Businesses in the Colwood Corners plaza have started clearing out to make way for the City Centre development.

Those that remain have until the end of November to move to new locations – some within the plaza and some offsite – before the southern section of strip mall that used to include Fairway Market is leveled make way for the first five-storey building.

Adam Gant, founding partner of the developer League Assets Corp., said what could grow into the third largest construction project in Canada is on track to begin site preparation by the end of the year.

"There's lots going on behind the scenes," Gant said. "We've hired extra people to keep it moving. It's a huge team, about 50 people, just working on this project."

London Drugs and other commercial tenants slated for street-level retail locations in the first building are signing off on architectural drawings of what their new space will look like. The 76 condo units are up for private sale to people who paid $1,000 for first pick of the pre-sales.

The final design will go to Colwood council in early September for a building permit. Then excavators can get to work. "That's when the public will really be able to see something going on," Gant said.

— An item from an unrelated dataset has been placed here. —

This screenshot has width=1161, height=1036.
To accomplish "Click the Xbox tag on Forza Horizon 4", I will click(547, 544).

A sales centre will be the first thing to go up on the site. Public sale of condos in a 25-storey highrise, the second building slated to be built on the site, are expected to open next March.

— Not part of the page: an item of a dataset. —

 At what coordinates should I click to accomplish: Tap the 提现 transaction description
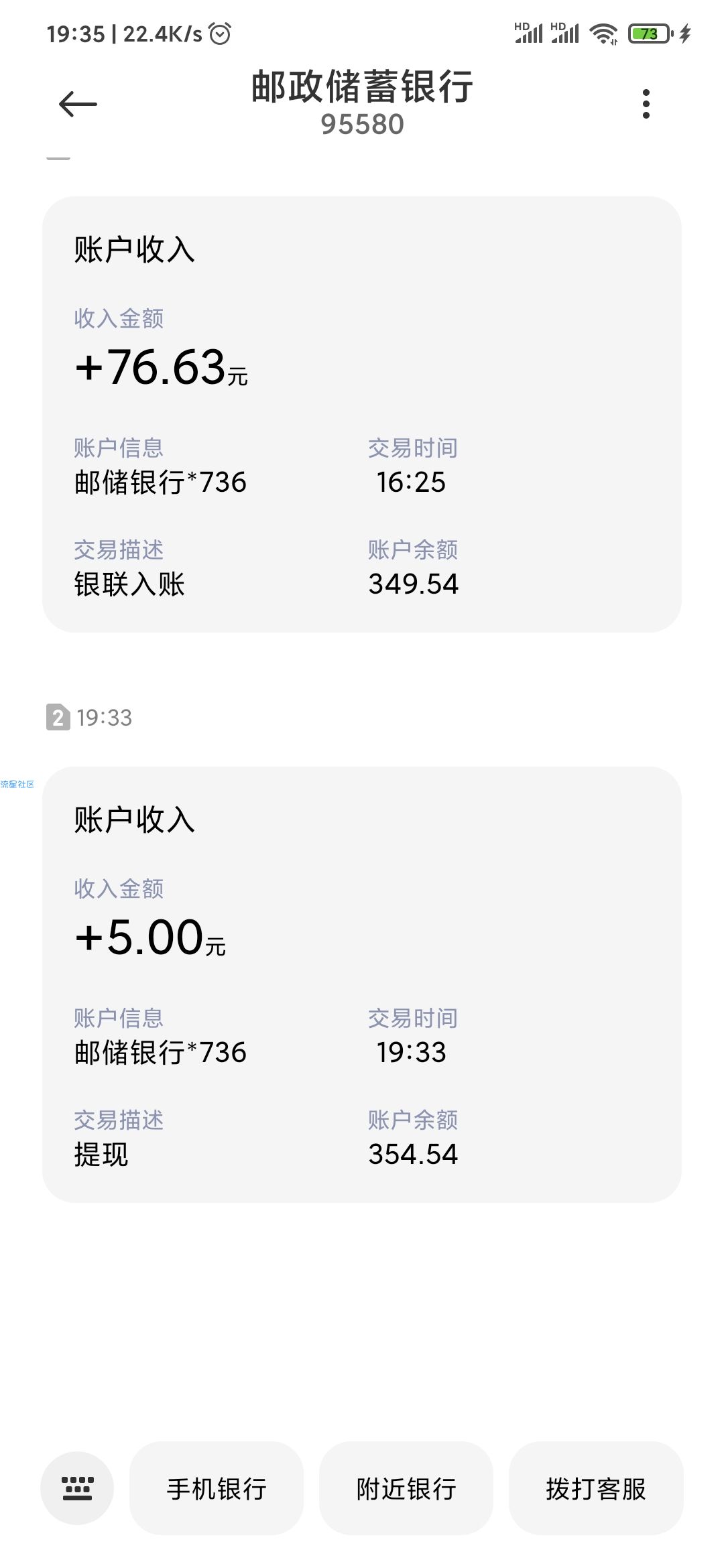(101, 1154)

League will offer a financing plan to lower the down payment required on its units to help lure current renters into first time home ownership.

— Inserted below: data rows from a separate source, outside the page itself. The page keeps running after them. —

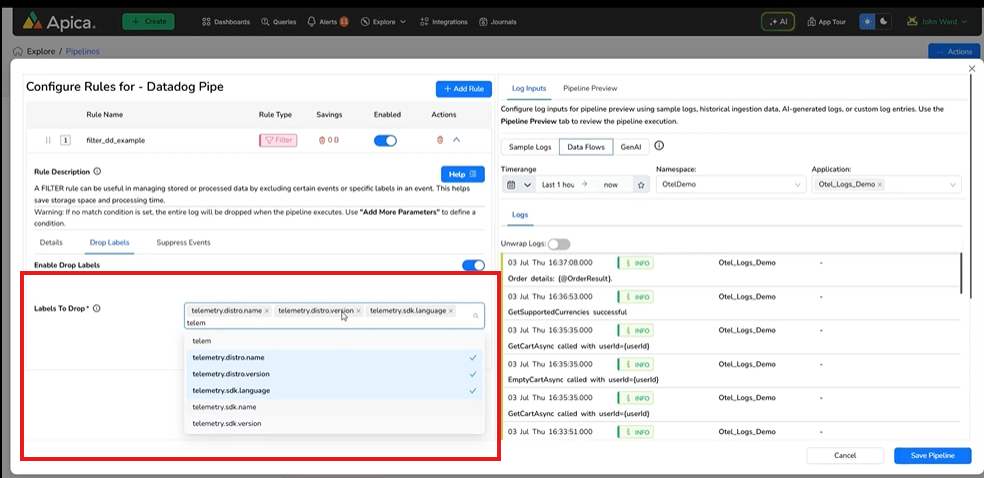
Task: Collapse the filter_dd_example rule chevron
Action: pos(457,140)
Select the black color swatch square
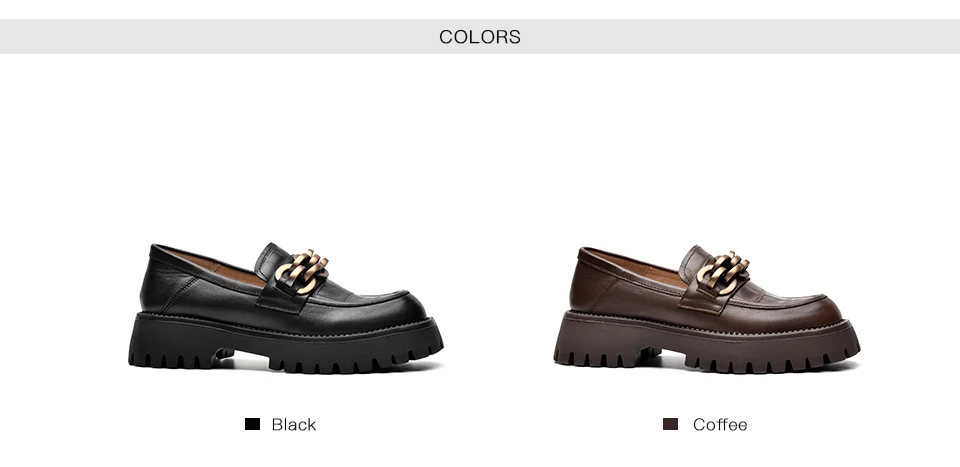The width and height of the screenshot is (960, 467). tap(252, 424)
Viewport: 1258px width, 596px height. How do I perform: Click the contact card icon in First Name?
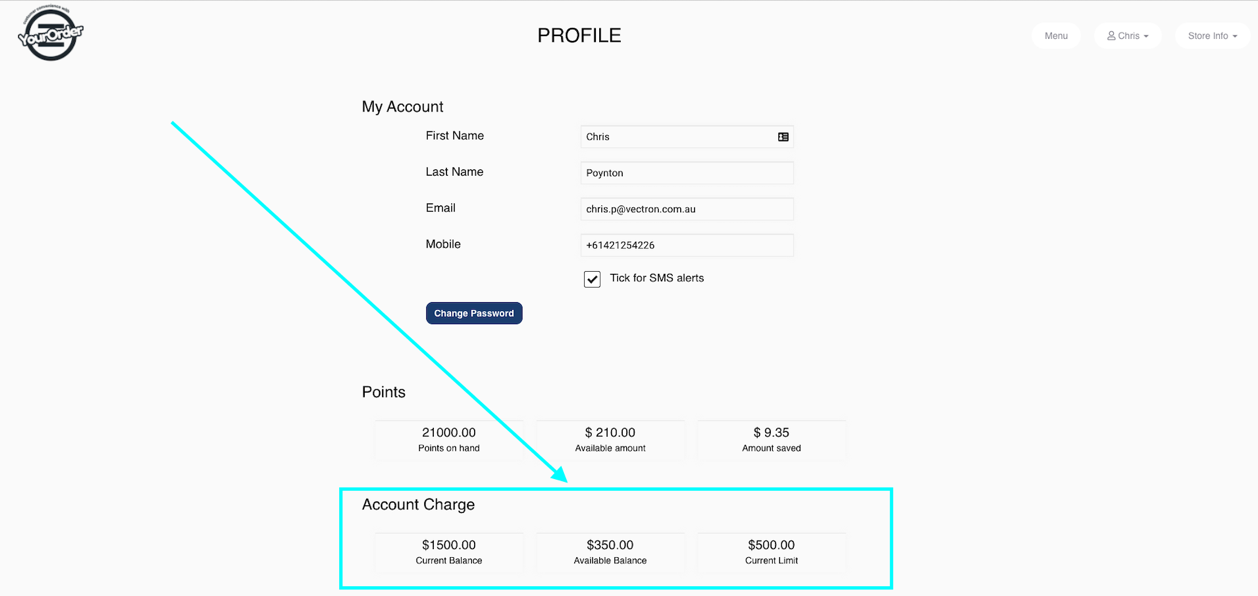coord(783,137)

"There's a huge shortage of rental housing in Greater Victoria. If we can make it more affordable for people to own their homes, it will free up some of the rental stock and potentially get some people off the street as everyone can move up a rung in the housing ladder," Gant said.

Buildout of City Centre is expected to extend over 15 to 20 years, eventually covering the full 10-acre site near where Goldstream Avenue meets Sooke Road. If built to full capacity, the development could yield 3.8 million square feet of floor space and create a new downtown core for Colwood.